[Your objective] Could you express the lines from the line with "Describe the element" through the line with "city-checkbox-item: 张家港 is" as a two-column CSV headed input and output? Give one row per line and the answer that follows it, put each in its own quoted field with line breaks replaced by spaces, and leave out the pictures.
──────── Records supplied ────────
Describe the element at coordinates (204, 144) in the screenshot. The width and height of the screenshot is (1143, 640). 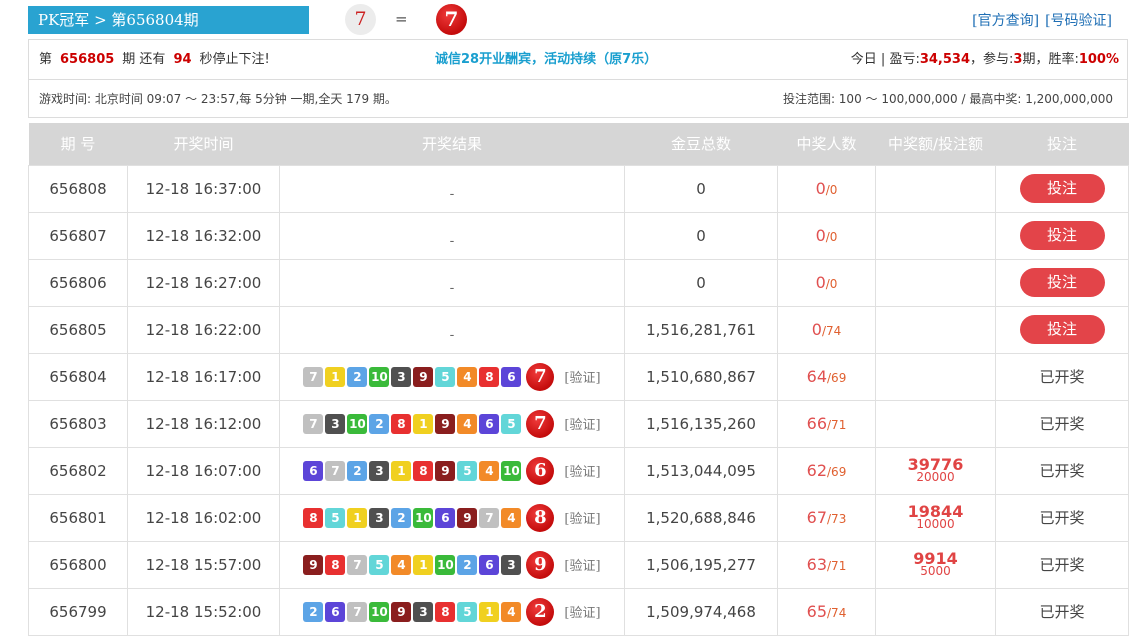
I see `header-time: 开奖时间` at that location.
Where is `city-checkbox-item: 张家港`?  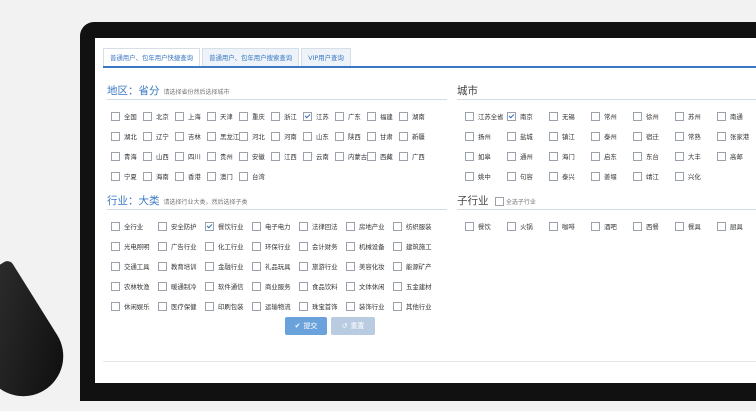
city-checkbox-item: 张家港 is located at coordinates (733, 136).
────────
──────── Records supplied ────────
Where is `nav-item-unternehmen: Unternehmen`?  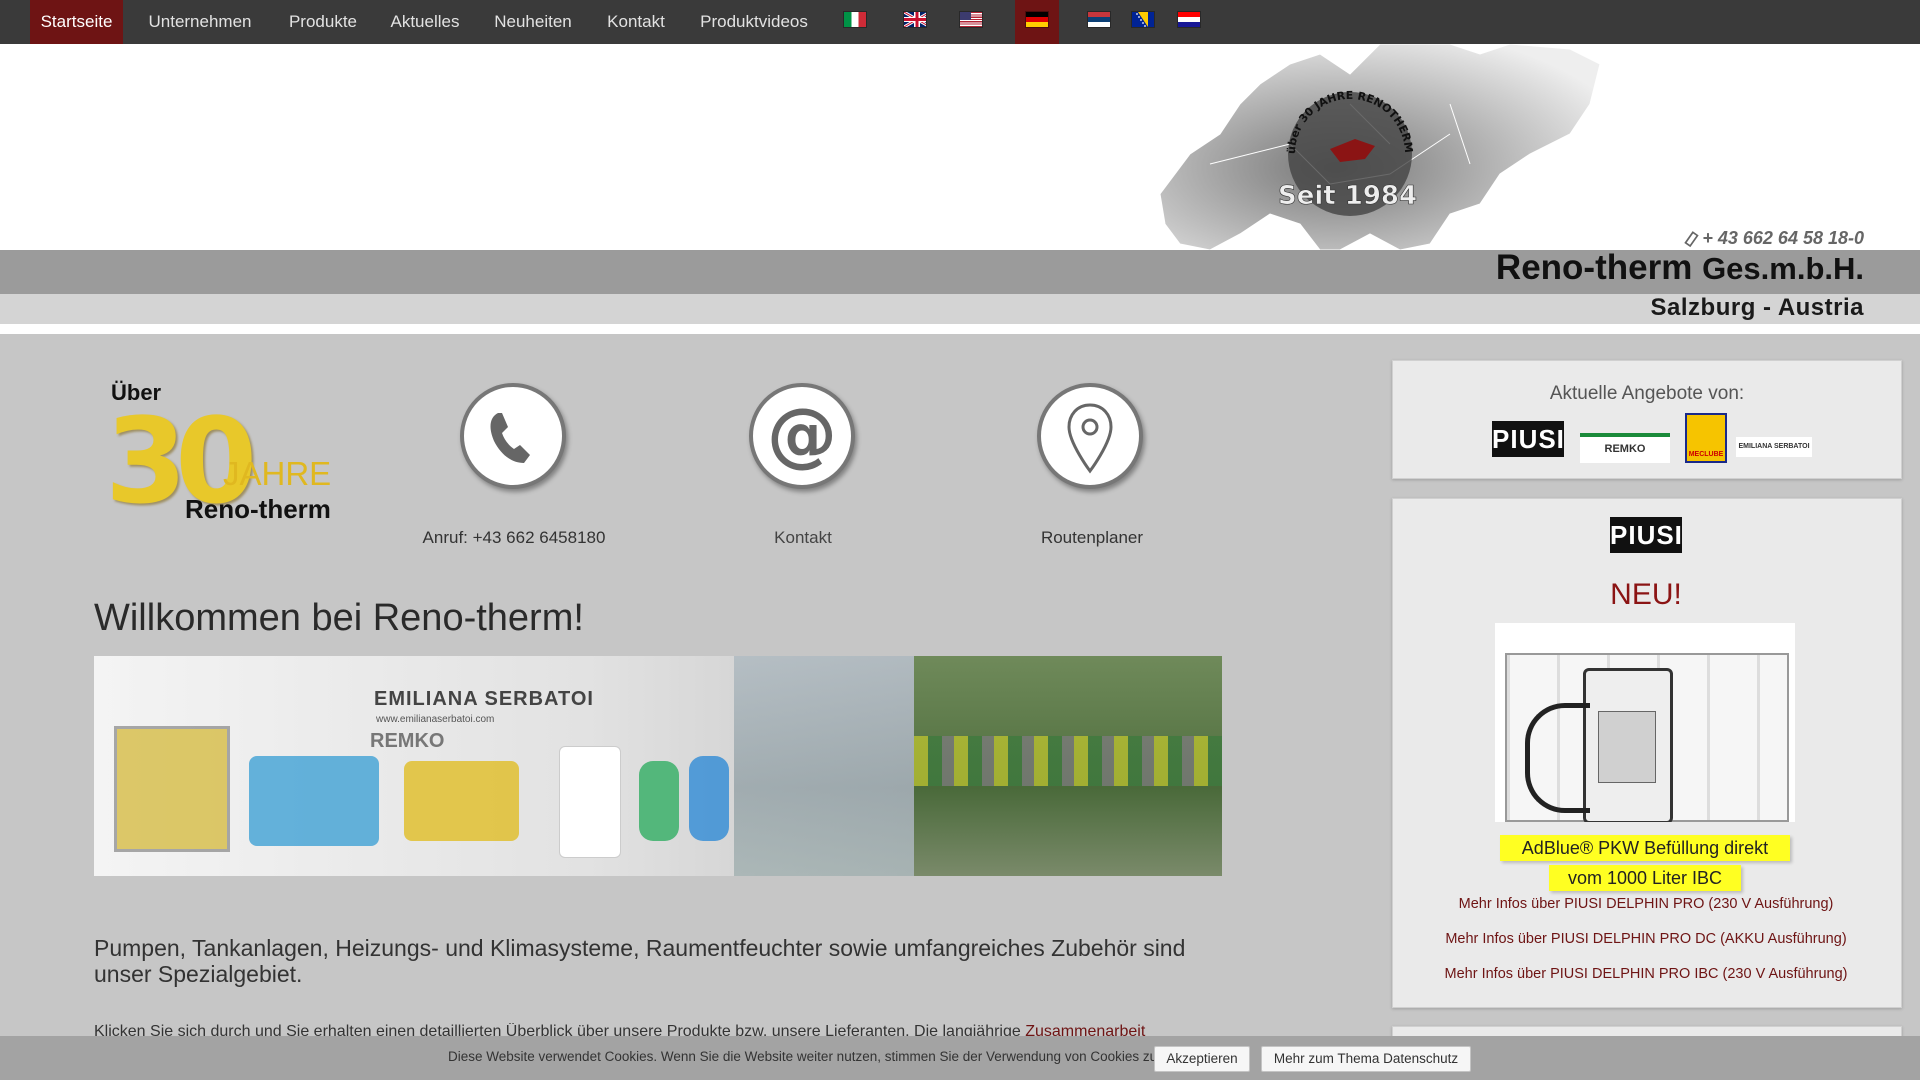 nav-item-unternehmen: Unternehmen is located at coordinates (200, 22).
────────
[Answer to this exercise]
input,output
"Describe the element at coordinates (204, 144) in the screenshot. The width and height of the screenshot is (1143, 640).","I see `header-time: 开奖时间` at that location."
"Where is `city-checkbox-item: 张家港`?","city-checkbox-item: 张家港 is located at coordinates (733, 136)."